**EXERCISE AIM:** Using the text on the 2025 Punjab floods, state whether each statement below agrees with it. Give yes or no for each, followed by the deciding words from the text in quotation marks: (a) The floods were regarded as the worst in nearly four decades. (b) The BSF post near the Kartarpur Corridor stayed above water. (c) About 13 km of fencing along the Indo-Pak international border was damaged.
Segment Start: SOURCE TEXT
In August 2025, around 1400 villages in more than 13 districts of Punjab, India faced a devastating flood crisis, regarded as the worst in nearly four decades since 1988. There were about 55 fatalities. The floods, caused by unusually heavy monsoon rains in the upper catchment areas (particularly Himachal Pradesh and Jammu & Kashmir), along with surplus water releases from several dams — notably Pong, Ranjit Sagar, and Bhakra — which intensified flooding in downstream districts, particularly along the Ravi, Beas and Sutlej rivers.

The severely affected districts of Punjab were Gurdaspur, Amritsar, Ferozepur, Pathankot, Kapurthala and Fazilka. Other districts like Tarn Taran, Hoshiarpur, Kapurthala, Rupnagar, Moga, Sangrur, Barnala, Patiala and SAS Nagar (Mohali) also been heavily impacted by the floods suffering crop damage, displacement, and infrastructure loss.

Over 1,400 villages across Punjab were inundated, and more than 3,71,475 acres of farmland were submerged, particularly in districts such as Gurdaspur, Kapurthala, Ferozepur, Pathankot, Fazilka, Amritsar and Barnala. The floods affected approximately 3.5 lakh residents in the state with more than 29 dead, prompting large-scale evacuations, widespread disruption and school closures. About 30 km of fencing along the zero line on the Indo-Pak international border got damaged. The BSF post near the Kartarpur Corridor got submerged, and BSF personnel temporarily relocated to Gurdwara Darbar Sahib in Dera Baba Nanak.
Segment End: SOURCE TEXT
Segment Start: DATA FOR ANALYSIS
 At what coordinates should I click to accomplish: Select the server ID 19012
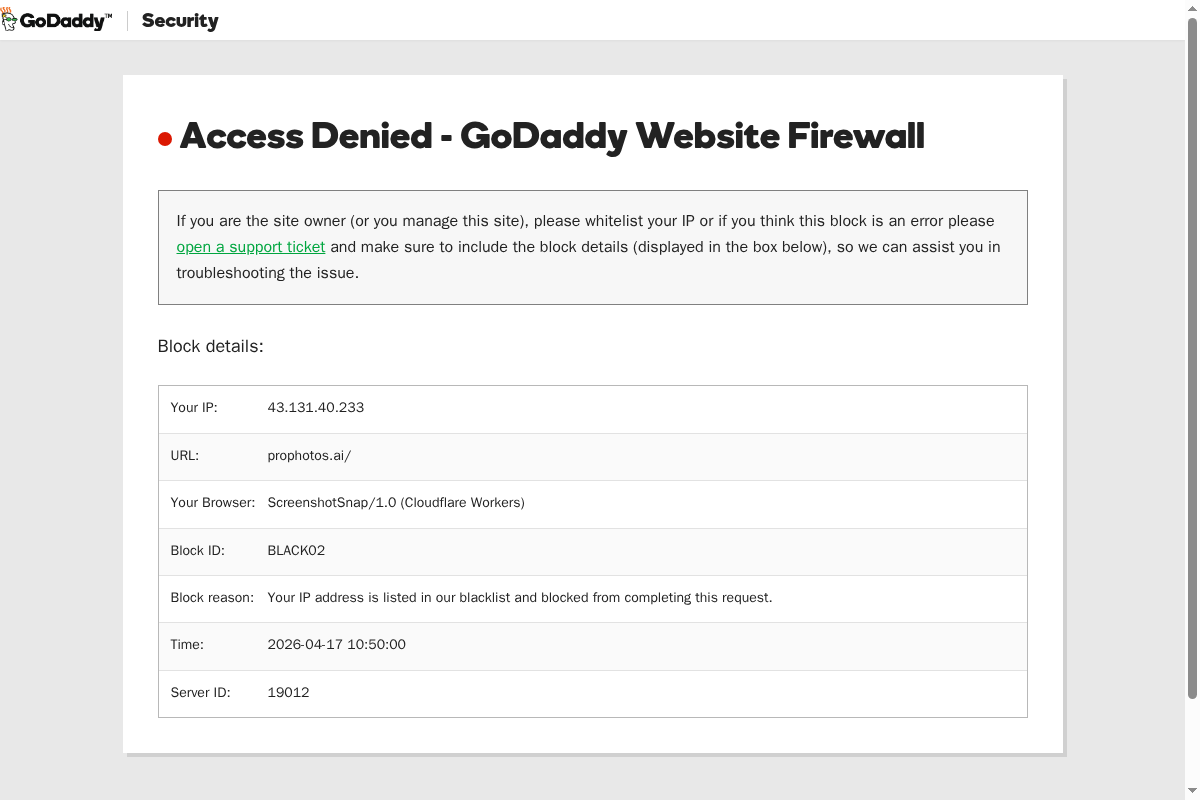click(288, 693)
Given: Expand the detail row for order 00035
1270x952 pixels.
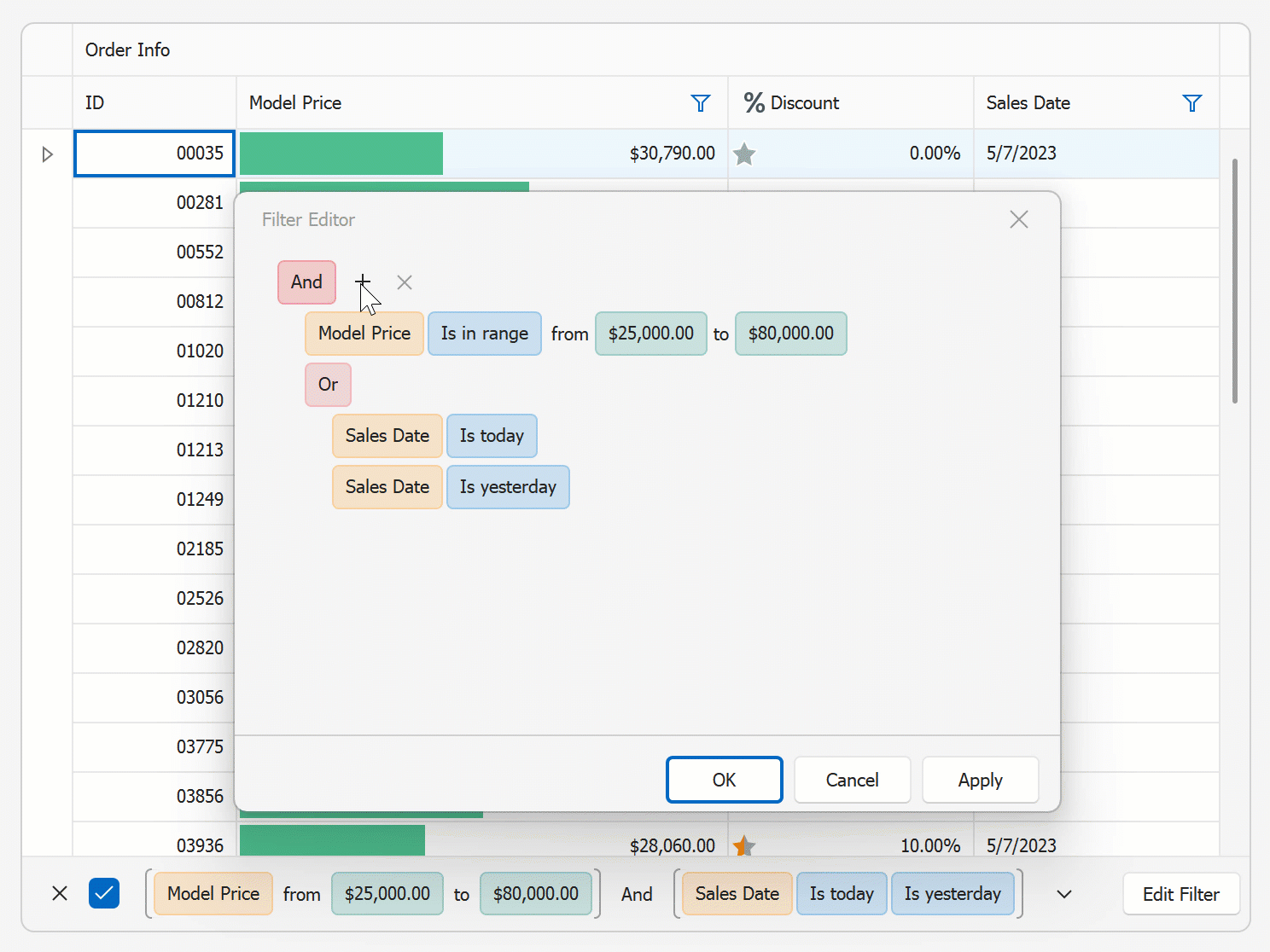Looking at the screenshot, I should [47, 154].
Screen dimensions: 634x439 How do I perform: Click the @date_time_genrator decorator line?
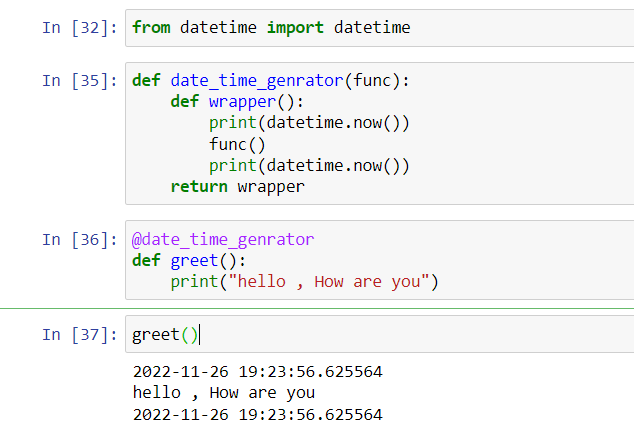tap(223, 240)
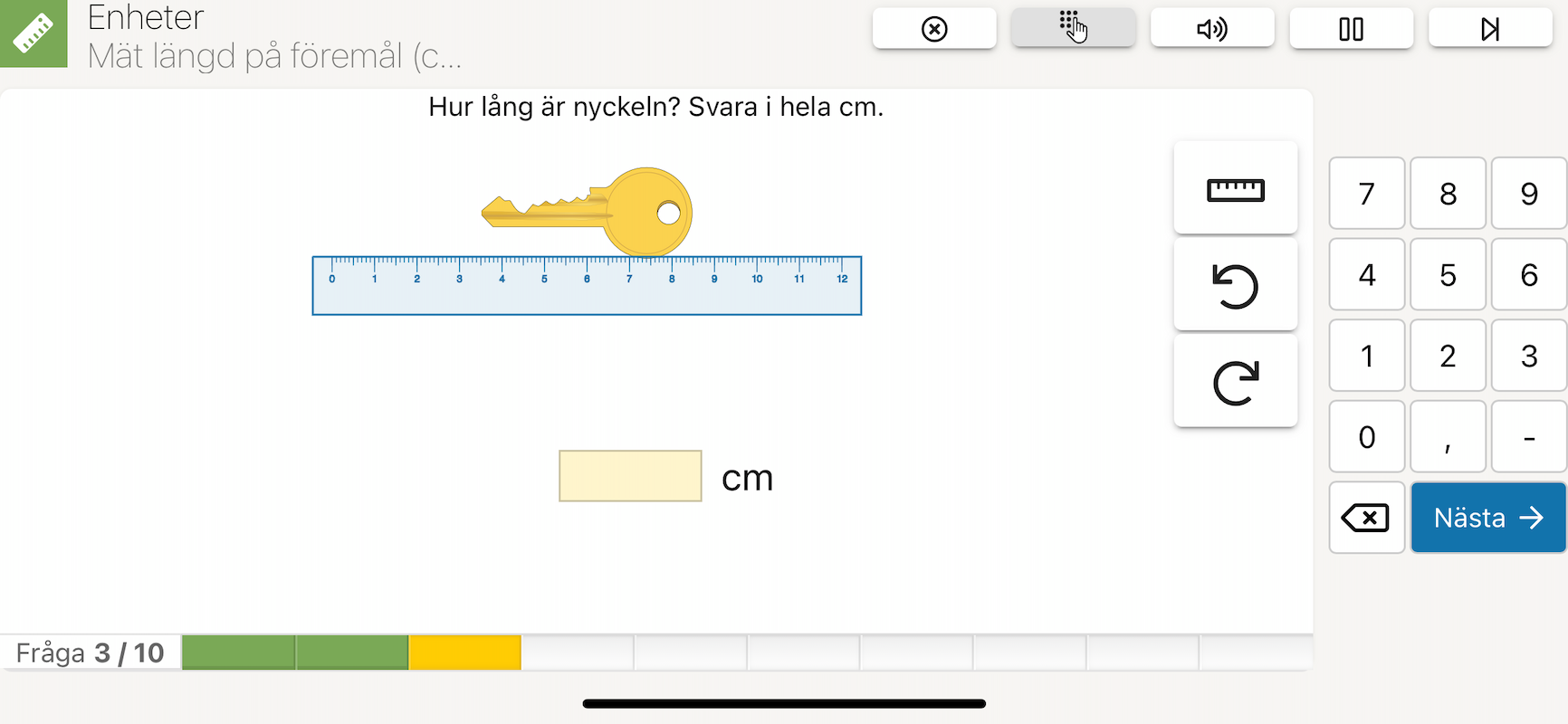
Segment End: DATA FOR ANALYSIS
**WRITTEN SOLUTION:**
(a) Yes: "regarded as the worst in nearly four decades since 1988"
(b) No: "The BSF post near the Kartarpur Corridor got submerged"
(c) No: "About 30 km of fencing along the zero line on the Indo-Pak international border got damaged"